Wollongong Heritage and Stories

Category tag: corrimal, business, illawarra museum, industry

streets the cream of the coast

Did you know that world famous Streets Ice Cream was developed right here in the Illawarra?

Edwin or ‘Ted’ Street was born 1891 and raised in the Corrimal area, the tenth and last child of his family.  His father was a coal miner, who took up farming fruit, vegetables and flowers.  

Ted and his brothers spent time farming in the Leeton area before World War One, and Ted returned there in 1919 after his discharge from active service, to marry local girl Daisy, who remained his sweetheart throughout the war.

Life farming in the Leeton area proved not to be for Ted and Daisy, and they returned to Corrimal where they set up a small grocers and Ted began to experiment with making frozen custards.  Ted eventually connected a one horse power engine to the churn, in order to make more ice cream and faster.

The ice creams were sold from their shop and eventually distributed to other shops in the area and in 1934 business was big enough for Ted to purchase the Corrimal Ice Works and register Streets Ice Cream as a company.  

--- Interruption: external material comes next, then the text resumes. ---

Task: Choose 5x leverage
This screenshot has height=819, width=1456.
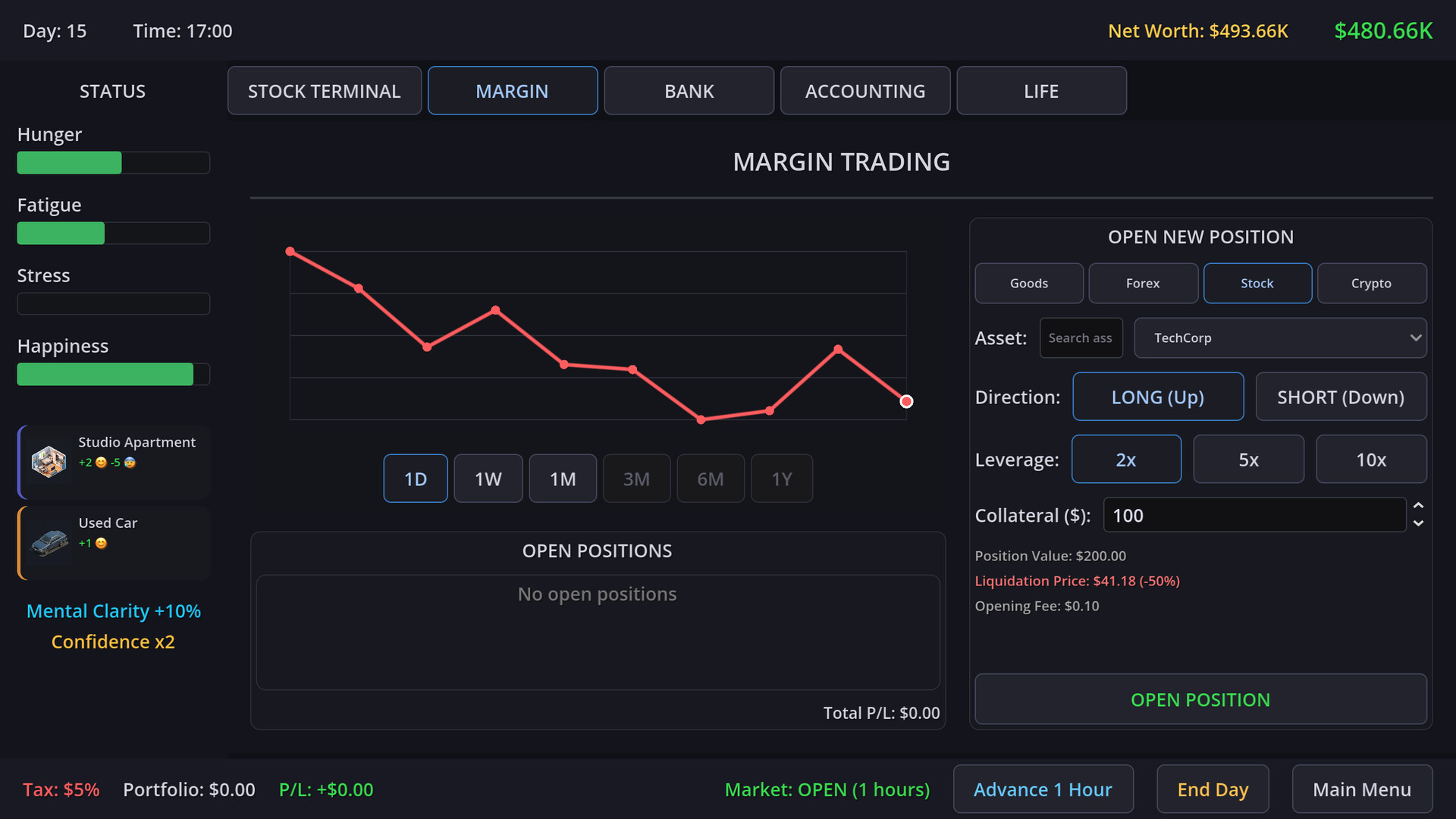Action: pyautogui.click(x=1248, y=460)
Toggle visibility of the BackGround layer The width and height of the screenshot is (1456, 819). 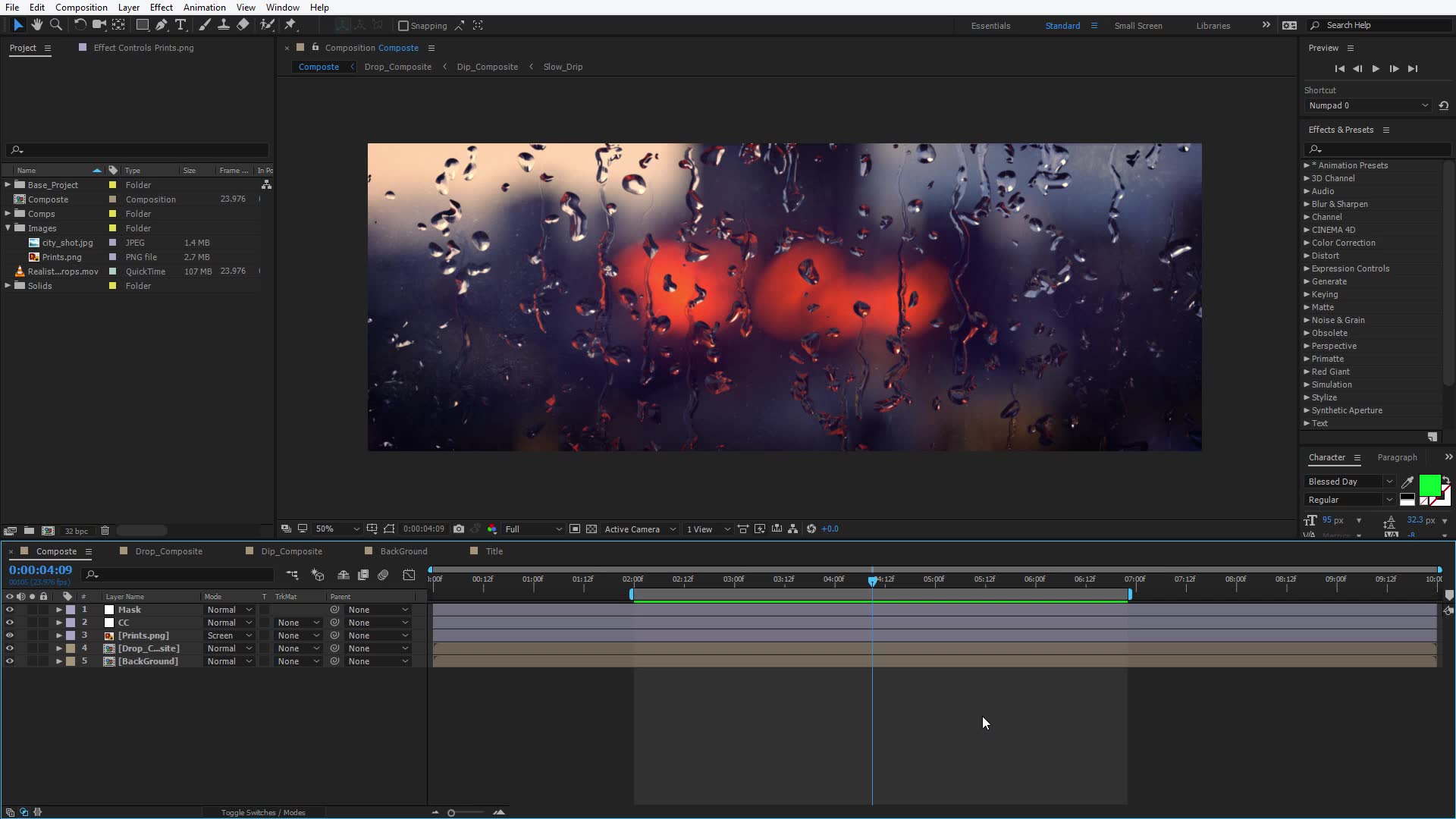10,661
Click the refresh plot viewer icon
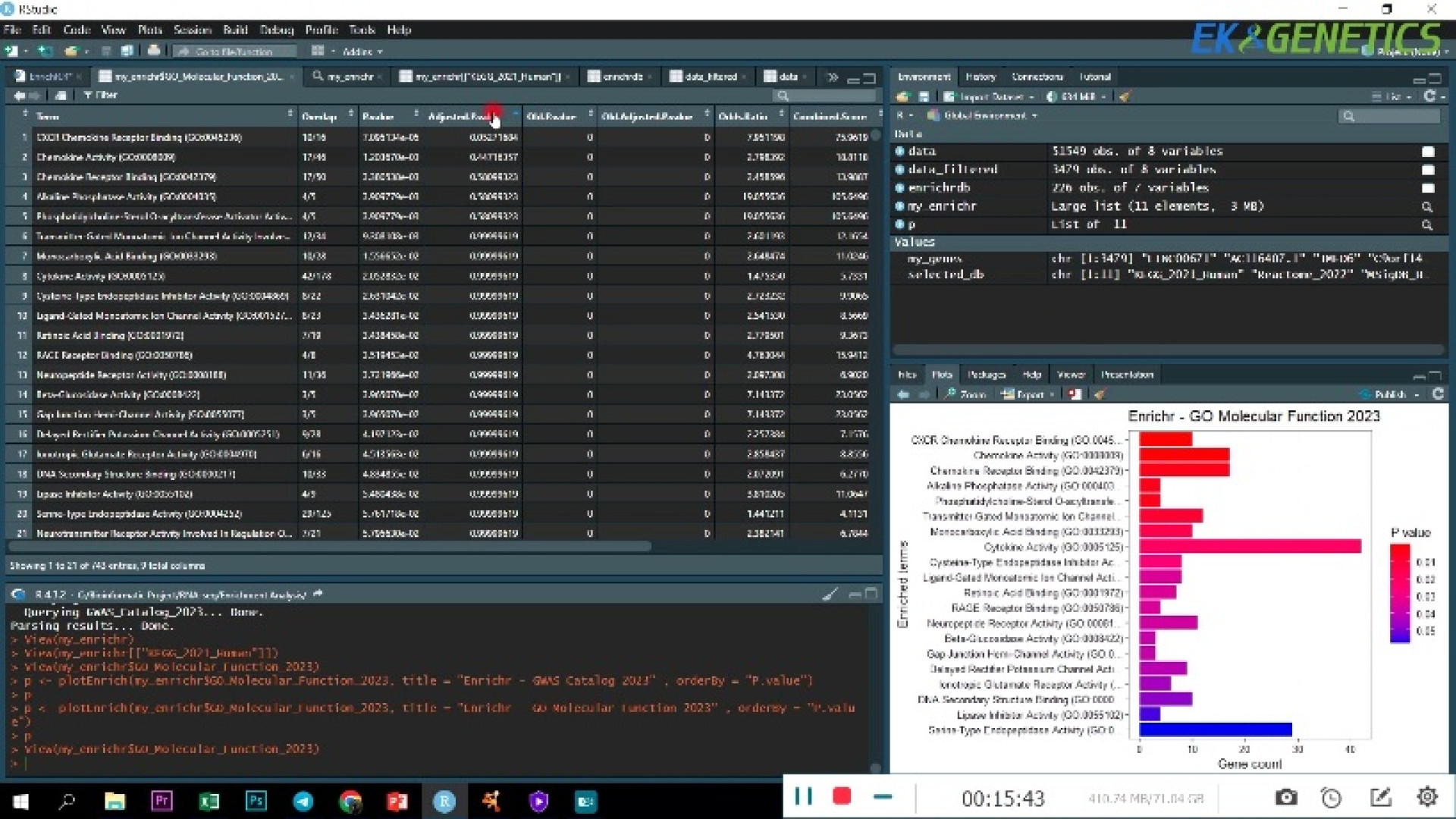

In 1946 a favourite of Streets Ice Cream, The Heart, was developed and became one of Australia’s favourite ice creams.  In 1953 came the Paddle Pop, still a favourite today.

In 1960, Ted sold his company to Unilever and eventually retired to Narooma on the NSW south coast.

Having no children, Ted and Daisy donated to many charities and their contributions helped build several swimming pools along the south coast of NSW. After receiving an OBE in 1970, Ted passed away in 1975.  After his passing, Daisy continued their tradition of giving a Streets Ice Cream to every school child in Narooma once a year.  Daisy passed away in 1990.

This wooden Streets Ice Cream sign comes from the Corrimal Streets Ice Cream Co works. The sign is from an era of marketing Streets, before the appearance of a neon lit sign that was the first of its kind in Wollongong. The sign featured a polar bear with an arm that appeared to move, though was really three arms that lit up in sequence to give the appearance of waving.  The slogan “Cream of the Coast” was used by the company for many years to establish their connection to local dairy farmers whose produce they used.

A local story of true national significance.